El método occidental consiste en pensar en un problema, encontrar las causas del problema, penetrar en la historia del problema, en el pasado del problema, llegar a las raíces del problema, hasta el principio mismo. Descondicionar la mente, o recondicionar la mente, recondicionar el cuerpo, sacar a la luz todas las huellas que han quedado en el cerebro... ese es el método occidental. El psicoanálisis penetra en la memoria; trabaja en ella. Va hasta tu infancia, a tu pasado; se mueve hacia atrás. Encuentra dónde surgió un problema. A lo mejor fue hace cincuenta años, cuando eras un niño, y el problema surgió en tu relación con tu madre; el psicoanálisis retrocederá hasta allí.
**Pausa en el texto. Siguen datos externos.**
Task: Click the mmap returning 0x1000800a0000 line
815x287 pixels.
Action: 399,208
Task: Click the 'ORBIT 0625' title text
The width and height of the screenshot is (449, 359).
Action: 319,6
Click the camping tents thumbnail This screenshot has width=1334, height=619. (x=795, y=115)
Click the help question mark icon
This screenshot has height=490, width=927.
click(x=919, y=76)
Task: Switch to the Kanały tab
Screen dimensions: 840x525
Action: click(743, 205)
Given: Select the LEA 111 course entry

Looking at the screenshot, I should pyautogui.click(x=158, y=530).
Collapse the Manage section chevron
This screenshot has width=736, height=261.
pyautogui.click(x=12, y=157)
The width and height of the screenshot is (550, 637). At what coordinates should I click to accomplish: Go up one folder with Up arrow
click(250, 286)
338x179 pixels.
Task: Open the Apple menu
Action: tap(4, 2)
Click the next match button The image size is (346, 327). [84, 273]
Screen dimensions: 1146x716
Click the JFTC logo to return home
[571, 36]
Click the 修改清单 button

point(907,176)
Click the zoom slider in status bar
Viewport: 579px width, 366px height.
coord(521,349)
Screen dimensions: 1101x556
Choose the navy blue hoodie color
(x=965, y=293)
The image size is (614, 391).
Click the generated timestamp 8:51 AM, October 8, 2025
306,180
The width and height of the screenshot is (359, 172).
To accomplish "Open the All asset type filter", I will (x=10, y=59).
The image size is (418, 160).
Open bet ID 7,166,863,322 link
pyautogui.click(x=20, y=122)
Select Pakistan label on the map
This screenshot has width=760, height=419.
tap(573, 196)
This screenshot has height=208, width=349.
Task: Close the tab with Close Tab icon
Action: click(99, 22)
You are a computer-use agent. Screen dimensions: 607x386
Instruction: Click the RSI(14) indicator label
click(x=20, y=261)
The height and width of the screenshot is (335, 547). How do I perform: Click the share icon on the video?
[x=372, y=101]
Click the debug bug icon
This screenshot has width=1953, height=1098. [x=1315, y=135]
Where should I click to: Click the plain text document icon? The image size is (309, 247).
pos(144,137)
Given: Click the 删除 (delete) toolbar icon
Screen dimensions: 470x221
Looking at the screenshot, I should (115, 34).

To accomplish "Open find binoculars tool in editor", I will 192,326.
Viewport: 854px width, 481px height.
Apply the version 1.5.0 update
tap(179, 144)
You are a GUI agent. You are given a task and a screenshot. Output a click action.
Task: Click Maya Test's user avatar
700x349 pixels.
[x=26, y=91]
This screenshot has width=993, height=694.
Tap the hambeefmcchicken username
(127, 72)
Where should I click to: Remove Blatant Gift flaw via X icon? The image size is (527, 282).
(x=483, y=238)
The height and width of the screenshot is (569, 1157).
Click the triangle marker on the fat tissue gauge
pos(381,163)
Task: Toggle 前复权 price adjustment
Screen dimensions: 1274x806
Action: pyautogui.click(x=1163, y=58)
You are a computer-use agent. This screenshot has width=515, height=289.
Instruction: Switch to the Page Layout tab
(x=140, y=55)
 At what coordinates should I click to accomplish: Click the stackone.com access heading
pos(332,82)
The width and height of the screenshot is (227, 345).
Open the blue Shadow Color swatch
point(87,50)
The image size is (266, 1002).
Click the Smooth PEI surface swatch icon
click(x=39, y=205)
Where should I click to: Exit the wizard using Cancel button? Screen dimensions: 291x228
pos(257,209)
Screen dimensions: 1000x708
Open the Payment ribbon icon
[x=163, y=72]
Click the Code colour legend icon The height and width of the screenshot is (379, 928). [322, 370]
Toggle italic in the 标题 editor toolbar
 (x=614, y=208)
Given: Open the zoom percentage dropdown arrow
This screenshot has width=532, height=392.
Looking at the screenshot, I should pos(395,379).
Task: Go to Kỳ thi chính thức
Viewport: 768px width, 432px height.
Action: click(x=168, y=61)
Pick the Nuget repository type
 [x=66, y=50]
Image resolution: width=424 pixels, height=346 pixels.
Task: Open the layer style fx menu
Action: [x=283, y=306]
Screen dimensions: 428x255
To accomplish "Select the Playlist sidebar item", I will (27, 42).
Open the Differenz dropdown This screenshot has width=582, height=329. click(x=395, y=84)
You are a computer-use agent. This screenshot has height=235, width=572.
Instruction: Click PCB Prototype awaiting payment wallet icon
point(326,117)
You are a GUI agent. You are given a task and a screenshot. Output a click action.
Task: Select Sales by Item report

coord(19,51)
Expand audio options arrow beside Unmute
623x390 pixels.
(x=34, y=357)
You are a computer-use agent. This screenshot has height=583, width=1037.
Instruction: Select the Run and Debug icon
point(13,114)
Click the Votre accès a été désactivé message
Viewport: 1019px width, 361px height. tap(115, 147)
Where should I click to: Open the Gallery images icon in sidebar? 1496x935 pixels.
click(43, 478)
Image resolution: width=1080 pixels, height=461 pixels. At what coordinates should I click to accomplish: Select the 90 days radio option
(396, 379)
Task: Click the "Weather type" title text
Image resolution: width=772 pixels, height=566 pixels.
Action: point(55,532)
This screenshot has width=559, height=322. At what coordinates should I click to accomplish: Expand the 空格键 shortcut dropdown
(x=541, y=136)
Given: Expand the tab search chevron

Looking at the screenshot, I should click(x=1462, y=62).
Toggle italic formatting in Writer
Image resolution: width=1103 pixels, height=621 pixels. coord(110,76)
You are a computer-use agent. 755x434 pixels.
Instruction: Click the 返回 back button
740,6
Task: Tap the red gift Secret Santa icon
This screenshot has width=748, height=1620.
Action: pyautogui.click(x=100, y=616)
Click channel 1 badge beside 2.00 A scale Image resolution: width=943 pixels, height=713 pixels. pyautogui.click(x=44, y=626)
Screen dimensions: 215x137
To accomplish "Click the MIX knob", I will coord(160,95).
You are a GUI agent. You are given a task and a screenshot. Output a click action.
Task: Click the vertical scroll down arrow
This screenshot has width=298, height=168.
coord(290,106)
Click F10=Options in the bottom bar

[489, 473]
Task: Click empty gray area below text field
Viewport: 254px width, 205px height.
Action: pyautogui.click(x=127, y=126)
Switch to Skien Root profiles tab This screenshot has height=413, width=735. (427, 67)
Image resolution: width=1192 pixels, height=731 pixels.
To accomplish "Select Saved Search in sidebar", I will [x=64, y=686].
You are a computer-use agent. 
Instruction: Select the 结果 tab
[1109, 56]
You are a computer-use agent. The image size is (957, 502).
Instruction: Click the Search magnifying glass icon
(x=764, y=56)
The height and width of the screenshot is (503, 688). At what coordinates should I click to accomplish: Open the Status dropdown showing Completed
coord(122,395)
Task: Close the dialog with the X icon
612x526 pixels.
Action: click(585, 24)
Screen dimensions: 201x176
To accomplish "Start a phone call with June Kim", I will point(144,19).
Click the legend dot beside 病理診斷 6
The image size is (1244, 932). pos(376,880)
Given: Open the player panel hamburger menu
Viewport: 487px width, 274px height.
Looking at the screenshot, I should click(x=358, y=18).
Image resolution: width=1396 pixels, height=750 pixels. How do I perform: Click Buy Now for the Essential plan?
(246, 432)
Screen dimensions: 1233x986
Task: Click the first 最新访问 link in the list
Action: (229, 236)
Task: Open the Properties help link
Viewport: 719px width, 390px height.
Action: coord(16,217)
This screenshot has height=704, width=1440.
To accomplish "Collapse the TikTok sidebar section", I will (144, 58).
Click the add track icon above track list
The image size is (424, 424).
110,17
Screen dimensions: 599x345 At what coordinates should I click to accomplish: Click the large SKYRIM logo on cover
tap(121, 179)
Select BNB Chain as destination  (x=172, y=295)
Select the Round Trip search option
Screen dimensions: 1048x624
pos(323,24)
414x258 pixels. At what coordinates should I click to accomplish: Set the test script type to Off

¡Cincuenta años de historia! Es una tarea muy larga y muy lenta y ni siquiera eso sirve de mucha ayuda, porque hay millones de problemas; no es cuestión de un solo problema. Puedes reconstruir la historia de un problema; puedes consultar tu autobiografía y encontrar las causas. Tal vez puedas eliminar un problema, pero hay millones de problemas. Si empiezas a profundizar en cada problema, para resolver los problemas de una vida necesitarás millones de vidas. Deja que te lo repita: para resolver los problemas de una vida tendrás que nacer una y otra vez, millones de veces. Esto es casi impracticable. No se puede hacer. Y todos esos millones de vidas que dedicarás a resolver los problemas de esta vida, todas esas vidas generarán sus propios problemas... y así una vez tras otra. Te quedarás cada vez más atascado en los problemas. ¡Eso es absurdo!

Ahora se aplica el mismo enfoque psicoanalítico al cuerpo: existen métodos como el rolfing, la bioenergética y otros, que tratan de eliminar huellas en el cuerpo, en la musculatura. Una vez más, hay que penetrar en la historia del cuerpo. Pero hay una cosa segura acerca de ambos métodos, que funcionan según la misma pauta lógica: que el problema procede del pasado, así que de algún modo hay que manipular el pasado.

La mente humana ha intentado desde siempre hacer dos cosas imposibles. Una es alterar el pasado, que es algo que no se puede hacer. El pasado ya ha ocurrido. No se puede volver al pasado. Cuando piensas en volver al pasado, lo más que puedes hacer es penetrar en el recuerdo; no es el auténtico pasado, es sólo un recuerdo. El pasado ya no existe, así que no se puede modificar. Éste es uno de los objetivos imposibles de la humanidad, y el hombre ha sufrido mucho por su causa. Quieres rehacer el pasado. ¿Cómo vas a rehacerlo? El pasado es absoluto. El pasado significa que todo el potencial de una cosa se ha agotado; se ha vuelto actual, no existe ninguna posibilidad de modificarlo, de deshacerlo, de rehacerlo. Con el pasado no se puede hacer nada.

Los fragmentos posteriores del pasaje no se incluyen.